[The data Boundary: Start]

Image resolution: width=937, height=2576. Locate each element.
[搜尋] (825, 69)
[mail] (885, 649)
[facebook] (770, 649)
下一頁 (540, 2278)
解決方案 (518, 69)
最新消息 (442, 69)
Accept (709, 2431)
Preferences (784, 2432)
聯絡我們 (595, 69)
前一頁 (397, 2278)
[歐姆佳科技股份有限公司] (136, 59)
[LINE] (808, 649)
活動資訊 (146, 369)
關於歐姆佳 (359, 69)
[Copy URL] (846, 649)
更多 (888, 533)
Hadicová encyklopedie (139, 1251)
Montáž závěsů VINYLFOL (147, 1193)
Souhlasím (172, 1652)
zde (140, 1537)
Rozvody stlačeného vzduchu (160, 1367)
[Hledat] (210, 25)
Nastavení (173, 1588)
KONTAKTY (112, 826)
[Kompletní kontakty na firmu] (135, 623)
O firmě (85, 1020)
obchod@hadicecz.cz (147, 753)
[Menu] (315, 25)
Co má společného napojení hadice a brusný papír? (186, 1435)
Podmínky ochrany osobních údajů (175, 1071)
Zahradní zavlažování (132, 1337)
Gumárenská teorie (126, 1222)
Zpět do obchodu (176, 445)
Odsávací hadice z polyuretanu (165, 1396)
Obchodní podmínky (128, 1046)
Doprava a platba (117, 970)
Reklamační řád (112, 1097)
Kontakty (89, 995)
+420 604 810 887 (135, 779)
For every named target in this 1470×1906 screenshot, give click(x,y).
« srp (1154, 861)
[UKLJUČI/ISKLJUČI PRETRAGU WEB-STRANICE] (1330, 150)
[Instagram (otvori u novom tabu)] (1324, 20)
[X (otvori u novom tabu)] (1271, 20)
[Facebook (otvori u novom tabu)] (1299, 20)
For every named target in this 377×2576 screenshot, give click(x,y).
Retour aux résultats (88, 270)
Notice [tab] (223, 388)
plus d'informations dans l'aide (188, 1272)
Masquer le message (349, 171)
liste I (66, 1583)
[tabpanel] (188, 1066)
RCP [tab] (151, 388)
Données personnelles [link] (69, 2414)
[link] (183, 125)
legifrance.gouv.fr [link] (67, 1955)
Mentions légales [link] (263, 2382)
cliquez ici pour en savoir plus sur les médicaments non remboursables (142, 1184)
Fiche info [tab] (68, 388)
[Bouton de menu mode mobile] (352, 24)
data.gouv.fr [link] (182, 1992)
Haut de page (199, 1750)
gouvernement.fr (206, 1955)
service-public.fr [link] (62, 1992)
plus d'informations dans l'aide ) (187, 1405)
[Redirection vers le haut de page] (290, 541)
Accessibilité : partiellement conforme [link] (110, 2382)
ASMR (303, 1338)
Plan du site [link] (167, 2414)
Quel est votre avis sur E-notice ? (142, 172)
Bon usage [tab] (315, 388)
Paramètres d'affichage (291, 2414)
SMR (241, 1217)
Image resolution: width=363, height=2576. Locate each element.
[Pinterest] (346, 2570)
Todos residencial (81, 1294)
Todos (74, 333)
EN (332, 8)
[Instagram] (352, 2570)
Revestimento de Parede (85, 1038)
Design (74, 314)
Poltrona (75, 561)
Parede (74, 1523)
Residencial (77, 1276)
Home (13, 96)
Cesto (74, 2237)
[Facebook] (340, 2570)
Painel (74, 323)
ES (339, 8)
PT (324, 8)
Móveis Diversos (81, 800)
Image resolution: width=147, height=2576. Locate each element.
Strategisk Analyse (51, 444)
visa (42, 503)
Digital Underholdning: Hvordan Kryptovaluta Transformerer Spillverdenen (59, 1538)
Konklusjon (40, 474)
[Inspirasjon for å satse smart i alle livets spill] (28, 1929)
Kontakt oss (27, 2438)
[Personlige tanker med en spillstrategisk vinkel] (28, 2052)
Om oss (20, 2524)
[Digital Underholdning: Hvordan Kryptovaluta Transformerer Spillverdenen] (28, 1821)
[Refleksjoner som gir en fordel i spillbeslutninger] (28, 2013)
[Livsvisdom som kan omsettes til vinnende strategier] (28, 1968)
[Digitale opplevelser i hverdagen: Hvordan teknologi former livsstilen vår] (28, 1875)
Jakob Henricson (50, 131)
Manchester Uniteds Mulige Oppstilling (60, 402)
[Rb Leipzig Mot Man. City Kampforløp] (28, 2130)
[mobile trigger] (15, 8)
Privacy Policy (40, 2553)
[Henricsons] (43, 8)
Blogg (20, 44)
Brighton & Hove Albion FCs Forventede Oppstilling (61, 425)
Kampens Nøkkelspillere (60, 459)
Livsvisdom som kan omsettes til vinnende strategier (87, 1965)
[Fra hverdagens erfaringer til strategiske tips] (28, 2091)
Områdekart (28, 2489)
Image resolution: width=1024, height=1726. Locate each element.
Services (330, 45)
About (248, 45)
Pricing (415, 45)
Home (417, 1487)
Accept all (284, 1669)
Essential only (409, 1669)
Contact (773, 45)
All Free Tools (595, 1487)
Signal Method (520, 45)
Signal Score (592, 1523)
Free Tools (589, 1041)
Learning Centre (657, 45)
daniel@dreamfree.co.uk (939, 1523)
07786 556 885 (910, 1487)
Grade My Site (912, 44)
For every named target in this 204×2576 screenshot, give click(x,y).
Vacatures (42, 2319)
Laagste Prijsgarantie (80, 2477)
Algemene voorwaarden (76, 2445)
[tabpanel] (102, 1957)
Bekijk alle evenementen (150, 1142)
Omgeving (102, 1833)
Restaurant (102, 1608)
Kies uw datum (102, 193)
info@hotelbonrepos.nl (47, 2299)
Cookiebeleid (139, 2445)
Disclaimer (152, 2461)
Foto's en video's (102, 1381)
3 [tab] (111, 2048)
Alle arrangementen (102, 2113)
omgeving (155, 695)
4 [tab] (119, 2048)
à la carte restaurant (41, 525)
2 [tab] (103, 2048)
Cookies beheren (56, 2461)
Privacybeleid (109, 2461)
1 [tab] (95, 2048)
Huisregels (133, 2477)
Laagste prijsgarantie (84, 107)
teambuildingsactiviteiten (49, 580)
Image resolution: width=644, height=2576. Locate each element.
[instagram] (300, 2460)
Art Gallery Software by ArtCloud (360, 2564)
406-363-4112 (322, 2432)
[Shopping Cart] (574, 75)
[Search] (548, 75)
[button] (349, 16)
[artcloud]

[The data Boundary: End]

Above are records; repeat only the lines starting at the line with "Livsvisdom som kan omsettes til vinnende strategier (87, 1965)" and ending at the line with "Huisregels (133, 2477)", exactly as they appear, both included.

**Solved problem:**
Livsvisdom som kan omsettes til vinnende strategier (87, 1965)
[Fra hverdagens erfaringer til strategiske tips] (28, 2091)
Områdekart (28, 2489)
Image resolution: width=1024, height=1726. Locate each element.
Services (330, 45)
About (248, 45)
Pricing (415, 45)
Home (417, 1487)
Accept all (284, 1669)
Essential only (409, 1669)
Contact (773, 45)
All Free Tools (595, 1487)
Signal Method (520, 45)
Signal Score (592, 1523)
Free Tools (589, 1041)
Learning Centre (657, 45)
daniel@dreamfree.co.uk (939, 1523)
07786 556 885 (910, 1487)
Grade My Site (912, 44)
For every named target in this 204×2576 screenshot, give click(x,y).
Vacatures (42, 2319)
Laagste Prijsgarantie (80, 2477)
Algemene voorwaarden (76, 2445)
[tabpanel] (102, 1957)
Bekijk alle evenementen (150, 1142)
Omgeving (102, 1833)
Restaurant (102, 1608)
Kies uw datum (102, 193)
info@hotelbonrepos.nl (47, 2299)
Cookiebeleid (139, 2445)
Disclaimer (152, 2461)
Foto's en video's (102, 1381)
3 [tab] (111, 2048)
Alle arrangementen (102, 2113)
omgeving (155, 695)
4 [tab] (119, 2048)
à la carte restaurant (41, 525)
2 [tab] (103, 2048)
Cookies beheren (56, 2461)
Privacybeleid (109, 2461)
1 [tab] (95, 2048)
Huisregels (133, 2477)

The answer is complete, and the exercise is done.